At one point I stood in the kitchen with warm water running over my hands, watching steam gather against the window. Outside, the world looked frozen, precise, almost unforgiving. Inside, the house held a softer temperature. I realized how long it had been since my body felt cooperative instead of cautious. How long since movement felt generous instead of negotiated.
This is what illness teaches you. Not only how to survive, but how to hesitate. You learn to ask your body permission for things other people assume. Can I stand this long. Can I carry this. Can I breathe through this feeling without spiraling. Over time, hesitation becomes instinct. And instinct becomes identity.
So when movement returns, it feels like visiting a former self who left without saying goodbye.
I kept thinking about winter. How everything above ground looks dormant, but underneath, roots are doing patient work. No spectacle. No performance. Just preparation. I wonder how often we confuse quiet with absence. How often we assume that if we are not visibly progressing, we must be failing.
The truth is, much of life happens beneath attention.
For weeks, maybe months, I have been resting in ways that looked like stagnation from the outside and felt like confusion from the inside. But perhaps something has been assembling. Slowly. Without language. Without timeline. The body sometimes understands before the mind does.
By afternoon, I sat down, finally tired in a good way. Not depleted. Used. My muscles hummed faintly. The house felt altered, not transformed, but attentive. I made tea and watched light fade against the walls. My mind was quieter than usual. Not empty. Just less crowded with accusation.
That is another thing illness and trauma do. They turn the mind into a courtroom. Every feeling stands trial. Every impulse requires justification. Even rest becomes suspect. Even hope asks for credentials.

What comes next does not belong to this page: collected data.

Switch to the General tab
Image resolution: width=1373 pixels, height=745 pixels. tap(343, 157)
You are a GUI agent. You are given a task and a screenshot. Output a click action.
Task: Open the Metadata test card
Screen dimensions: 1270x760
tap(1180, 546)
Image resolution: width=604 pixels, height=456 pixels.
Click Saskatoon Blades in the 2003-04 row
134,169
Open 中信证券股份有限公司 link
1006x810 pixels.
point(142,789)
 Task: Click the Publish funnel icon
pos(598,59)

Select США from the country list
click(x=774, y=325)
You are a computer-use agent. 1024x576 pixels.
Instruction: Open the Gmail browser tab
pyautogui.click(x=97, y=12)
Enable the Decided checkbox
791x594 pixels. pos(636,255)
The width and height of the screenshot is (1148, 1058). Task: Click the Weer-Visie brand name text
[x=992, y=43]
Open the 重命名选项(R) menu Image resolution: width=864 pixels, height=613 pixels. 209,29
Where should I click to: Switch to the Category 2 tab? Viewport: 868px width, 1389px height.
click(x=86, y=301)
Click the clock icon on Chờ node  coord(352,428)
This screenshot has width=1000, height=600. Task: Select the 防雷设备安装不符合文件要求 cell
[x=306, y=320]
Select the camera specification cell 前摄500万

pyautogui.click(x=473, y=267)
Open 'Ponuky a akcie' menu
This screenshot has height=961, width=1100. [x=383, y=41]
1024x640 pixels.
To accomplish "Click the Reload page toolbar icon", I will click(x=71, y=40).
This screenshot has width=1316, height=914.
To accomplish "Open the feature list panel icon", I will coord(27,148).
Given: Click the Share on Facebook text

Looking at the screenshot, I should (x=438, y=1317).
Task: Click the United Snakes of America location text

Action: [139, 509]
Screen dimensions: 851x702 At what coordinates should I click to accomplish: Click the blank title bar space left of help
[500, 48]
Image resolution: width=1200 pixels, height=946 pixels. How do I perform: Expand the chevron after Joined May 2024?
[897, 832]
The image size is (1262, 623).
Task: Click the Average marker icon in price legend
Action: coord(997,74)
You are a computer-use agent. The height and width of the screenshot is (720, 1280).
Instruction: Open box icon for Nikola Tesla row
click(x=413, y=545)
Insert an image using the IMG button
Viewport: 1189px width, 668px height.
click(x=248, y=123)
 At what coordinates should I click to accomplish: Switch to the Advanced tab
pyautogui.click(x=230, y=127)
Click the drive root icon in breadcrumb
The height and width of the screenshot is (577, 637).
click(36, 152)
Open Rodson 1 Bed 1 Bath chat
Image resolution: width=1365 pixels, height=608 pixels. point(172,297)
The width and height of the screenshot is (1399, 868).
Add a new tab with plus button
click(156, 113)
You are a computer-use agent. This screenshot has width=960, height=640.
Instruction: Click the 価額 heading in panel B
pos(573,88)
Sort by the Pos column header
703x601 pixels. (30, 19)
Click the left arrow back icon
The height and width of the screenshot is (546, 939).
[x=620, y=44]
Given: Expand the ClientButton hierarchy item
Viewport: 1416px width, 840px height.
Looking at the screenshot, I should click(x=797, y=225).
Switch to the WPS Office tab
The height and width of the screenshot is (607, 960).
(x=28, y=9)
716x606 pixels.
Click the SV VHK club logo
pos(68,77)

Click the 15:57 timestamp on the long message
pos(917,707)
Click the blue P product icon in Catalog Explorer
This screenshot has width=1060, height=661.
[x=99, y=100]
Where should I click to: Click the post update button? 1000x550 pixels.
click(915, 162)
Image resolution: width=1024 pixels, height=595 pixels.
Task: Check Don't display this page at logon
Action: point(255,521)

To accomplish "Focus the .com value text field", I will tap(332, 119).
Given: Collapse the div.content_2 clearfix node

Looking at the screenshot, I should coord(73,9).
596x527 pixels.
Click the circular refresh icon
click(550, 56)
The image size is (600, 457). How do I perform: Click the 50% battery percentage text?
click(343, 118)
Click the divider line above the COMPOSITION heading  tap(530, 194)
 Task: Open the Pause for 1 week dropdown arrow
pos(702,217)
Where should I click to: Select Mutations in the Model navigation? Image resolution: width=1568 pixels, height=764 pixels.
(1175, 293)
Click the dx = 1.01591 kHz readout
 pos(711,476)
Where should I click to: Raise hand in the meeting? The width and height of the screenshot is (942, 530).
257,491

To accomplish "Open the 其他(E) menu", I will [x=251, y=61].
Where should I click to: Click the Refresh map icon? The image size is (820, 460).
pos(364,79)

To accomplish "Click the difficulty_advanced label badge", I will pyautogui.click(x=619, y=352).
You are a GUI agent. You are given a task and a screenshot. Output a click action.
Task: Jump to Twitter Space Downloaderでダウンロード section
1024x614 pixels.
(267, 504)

So when I felt that small, calm satisfaction settle in, I let it stay without argument. I did not promise myself a new chapter. I did not swear allegiance to productivity. I simply noticed that for one day, my body and mind had agreed to cooperate.
That felt like enough.
Later, Paul came into the room and smiled in that quiet way he does when he senses a shift without needing explanation. He did not ask what I accomplished. He just asked how I felt. The question surprised me. I realized how rarely I answer it honestly. Not fine. Not tired. Not okay. But present. I told him that word. Present.
And present is different from happy. It is heavier. Truer. It carries less fantasy and more gravity.
As night settled, I felt the familiar edge of caution return. The voice that says, do not get comfortable. Do not trust this too much. I know that voice well. It believes it is protecting me. Sometimes it does. Sometimes it only keeps me small.
So I answered it differently this time. I did not say everything will be fine. I did not say nothing bad will happen. I said only this: today was real.
Not symbolic. Not predictive. Real.
Energy does not have to be prophecy. It can just be weather. It can arrive, move through, and pass without rewriting the future.
What I am learning, slowly, is how to live without converting every feeling into narrative. Not every good day needs a sequel. Not every shift needs a diagnosis. Sometimes the body simply remembers how to participate again.
I am still careful. I will probably always be careful. But I am also learning how to let light in without asking it to explain itself first.
Winter will keep doing what winter does. January will keep testing my nervous system with its brightness and its demand for reinvention. My mind will still scan for danger. My body will still negotiate movement.
But today, something small and important happened.
I moved without fear for a few hours.
I cleared space without punishing myself.
I trusted energy without turning it into warning.
That is not transformation.
It is orientation.
And orientation, I am learning, is how real change actually begins.